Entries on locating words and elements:
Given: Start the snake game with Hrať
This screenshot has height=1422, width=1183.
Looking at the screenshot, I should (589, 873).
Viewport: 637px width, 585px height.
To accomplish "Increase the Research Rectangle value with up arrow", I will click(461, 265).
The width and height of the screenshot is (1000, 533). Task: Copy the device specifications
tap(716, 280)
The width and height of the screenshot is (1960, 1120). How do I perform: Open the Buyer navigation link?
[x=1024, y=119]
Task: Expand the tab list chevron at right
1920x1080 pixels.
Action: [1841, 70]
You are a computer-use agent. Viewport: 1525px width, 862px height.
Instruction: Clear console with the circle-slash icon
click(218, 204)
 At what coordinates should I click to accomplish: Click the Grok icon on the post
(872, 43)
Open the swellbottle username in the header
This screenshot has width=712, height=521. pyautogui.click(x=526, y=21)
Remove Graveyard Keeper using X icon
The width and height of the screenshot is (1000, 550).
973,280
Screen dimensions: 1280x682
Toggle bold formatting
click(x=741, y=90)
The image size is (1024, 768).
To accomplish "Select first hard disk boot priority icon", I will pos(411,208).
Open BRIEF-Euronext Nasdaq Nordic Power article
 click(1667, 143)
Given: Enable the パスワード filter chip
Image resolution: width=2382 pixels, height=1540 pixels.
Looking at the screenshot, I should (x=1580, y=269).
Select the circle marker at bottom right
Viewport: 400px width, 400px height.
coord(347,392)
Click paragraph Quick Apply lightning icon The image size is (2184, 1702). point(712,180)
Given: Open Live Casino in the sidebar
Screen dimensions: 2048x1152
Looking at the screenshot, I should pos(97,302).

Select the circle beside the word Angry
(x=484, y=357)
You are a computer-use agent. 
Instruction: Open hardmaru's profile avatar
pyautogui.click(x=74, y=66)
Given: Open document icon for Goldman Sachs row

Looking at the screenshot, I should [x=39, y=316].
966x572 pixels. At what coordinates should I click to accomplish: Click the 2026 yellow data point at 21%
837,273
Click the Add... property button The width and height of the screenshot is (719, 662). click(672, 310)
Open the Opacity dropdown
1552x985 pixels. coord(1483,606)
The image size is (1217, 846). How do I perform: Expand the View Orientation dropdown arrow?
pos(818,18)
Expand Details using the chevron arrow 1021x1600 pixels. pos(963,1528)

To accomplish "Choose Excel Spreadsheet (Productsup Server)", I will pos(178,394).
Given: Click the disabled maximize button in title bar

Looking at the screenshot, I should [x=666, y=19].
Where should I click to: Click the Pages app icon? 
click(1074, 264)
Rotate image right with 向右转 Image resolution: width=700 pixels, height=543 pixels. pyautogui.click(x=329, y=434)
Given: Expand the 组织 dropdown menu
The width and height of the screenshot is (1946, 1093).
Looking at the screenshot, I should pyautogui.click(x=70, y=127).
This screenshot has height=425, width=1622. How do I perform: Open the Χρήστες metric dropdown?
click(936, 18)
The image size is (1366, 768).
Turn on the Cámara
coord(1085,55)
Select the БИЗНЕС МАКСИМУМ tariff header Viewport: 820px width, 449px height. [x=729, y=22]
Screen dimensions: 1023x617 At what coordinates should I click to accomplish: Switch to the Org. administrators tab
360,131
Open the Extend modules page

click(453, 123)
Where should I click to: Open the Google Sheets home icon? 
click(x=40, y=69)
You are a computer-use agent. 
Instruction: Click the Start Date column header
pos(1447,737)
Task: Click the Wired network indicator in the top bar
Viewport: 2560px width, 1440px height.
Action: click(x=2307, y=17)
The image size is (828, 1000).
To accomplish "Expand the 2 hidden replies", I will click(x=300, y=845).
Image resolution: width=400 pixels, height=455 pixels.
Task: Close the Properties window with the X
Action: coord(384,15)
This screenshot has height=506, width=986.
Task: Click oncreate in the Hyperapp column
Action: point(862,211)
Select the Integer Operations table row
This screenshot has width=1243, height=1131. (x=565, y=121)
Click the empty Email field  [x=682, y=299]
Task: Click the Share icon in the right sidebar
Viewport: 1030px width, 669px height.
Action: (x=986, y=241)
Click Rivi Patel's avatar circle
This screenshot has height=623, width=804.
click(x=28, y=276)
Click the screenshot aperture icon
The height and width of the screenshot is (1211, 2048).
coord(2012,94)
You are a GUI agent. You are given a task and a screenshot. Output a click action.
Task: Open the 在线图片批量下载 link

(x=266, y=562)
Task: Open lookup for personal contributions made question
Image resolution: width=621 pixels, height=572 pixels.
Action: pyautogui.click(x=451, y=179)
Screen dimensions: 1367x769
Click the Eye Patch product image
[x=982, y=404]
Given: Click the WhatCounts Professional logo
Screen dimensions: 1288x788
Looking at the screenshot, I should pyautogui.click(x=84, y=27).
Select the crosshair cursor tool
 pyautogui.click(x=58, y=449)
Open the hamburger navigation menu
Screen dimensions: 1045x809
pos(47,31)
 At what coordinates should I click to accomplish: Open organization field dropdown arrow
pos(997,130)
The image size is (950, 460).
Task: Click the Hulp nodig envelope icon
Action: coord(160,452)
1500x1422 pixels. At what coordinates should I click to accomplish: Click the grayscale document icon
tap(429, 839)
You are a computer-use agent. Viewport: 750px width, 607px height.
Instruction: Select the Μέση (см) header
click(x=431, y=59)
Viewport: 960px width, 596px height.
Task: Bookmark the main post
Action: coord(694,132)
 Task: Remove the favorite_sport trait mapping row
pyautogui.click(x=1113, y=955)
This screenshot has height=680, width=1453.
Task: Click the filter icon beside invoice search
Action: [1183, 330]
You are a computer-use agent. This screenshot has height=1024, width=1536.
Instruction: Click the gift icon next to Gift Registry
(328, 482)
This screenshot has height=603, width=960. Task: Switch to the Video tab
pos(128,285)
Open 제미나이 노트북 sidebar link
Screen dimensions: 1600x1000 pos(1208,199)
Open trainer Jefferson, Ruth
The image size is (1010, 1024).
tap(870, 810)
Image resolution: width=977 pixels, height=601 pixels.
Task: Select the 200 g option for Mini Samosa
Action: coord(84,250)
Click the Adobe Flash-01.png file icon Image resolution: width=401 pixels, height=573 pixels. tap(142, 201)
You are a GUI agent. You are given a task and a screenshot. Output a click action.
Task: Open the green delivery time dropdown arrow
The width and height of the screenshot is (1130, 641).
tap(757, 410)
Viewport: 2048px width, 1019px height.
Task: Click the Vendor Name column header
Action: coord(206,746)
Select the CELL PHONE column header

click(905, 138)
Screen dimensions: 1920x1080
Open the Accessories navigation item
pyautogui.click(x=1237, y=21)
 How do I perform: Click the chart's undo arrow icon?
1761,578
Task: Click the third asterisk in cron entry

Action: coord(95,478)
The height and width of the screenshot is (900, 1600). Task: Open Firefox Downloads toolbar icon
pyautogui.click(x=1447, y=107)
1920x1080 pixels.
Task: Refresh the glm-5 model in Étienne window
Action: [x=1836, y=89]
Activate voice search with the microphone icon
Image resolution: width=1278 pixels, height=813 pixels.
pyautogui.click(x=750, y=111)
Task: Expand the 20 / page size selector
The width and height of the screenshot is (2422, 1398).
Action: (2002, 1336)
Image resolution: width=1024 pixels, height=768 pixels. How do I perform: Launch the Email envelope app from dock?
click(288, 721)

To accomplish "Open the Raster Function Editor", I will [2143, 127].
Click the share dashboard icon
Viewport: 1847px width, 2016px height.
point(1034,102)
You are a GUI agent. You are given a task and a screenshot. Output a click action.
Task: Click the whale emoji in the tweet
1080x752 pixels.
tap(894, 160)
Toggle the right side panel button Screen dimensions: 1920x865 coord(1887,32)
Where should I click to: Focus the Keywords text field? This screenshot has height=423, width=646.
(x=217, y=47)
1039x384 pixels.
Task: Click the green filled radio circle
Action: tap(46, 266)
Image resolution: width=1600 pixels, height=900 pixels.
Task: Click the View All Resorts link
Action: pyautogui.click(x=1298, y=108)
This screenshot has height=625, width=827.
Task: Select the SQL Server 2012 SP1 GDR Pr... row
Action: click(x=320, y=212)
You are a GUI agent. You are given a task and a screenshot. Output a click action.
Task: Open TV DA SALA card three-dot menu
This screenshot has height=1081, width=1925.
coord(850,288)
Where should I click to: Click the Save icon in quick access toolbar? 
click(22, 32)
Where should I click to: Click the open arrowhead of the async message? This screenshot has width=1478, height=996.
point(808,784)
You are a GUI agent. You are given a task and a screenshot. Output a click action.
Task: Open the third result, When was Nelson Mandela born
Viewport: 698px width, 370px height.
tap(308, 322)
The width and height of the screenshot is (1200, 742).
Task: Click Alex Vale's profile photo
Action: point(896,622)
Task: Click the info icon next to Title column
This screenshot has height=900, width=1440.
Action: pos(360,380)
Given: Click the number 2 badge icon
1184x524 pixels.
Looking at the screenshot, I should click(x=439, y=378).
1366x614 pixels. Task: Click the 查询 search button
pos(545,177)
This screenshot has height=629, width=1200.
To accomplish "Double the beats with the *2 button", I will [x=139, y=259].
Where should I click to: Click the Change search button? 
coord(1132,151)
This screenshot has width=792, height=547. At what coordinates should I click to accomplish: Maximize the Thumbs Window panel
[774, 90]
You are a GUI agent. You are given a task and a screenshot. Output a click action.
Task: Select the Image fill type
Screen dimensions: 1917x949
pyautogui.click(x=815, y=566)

WHAT THE TASK REQUIRES » Reproduce the listing above without changes, from its first line up to and including the line with "[x=1024, y=119]".

OUTPUT OF THE EXERCISE »
Given: Start the snake game with Hrať
This screenshot has height=1422, width=1183.
Looking at the screenshot, I should (589, 873).
Viewport: 637px width, 585px height.
To accomplish "Increase the Research Rectangle value with up arrow", I will click(461, 265).
The width and height of the screenshot is (1000, 533). Task: Copy the device specifications
tap(716, 280)
The width and height of the screenshot is (1960, 1120). How do I perform: Open the Buyer navigation link?
[x=1024, y=119]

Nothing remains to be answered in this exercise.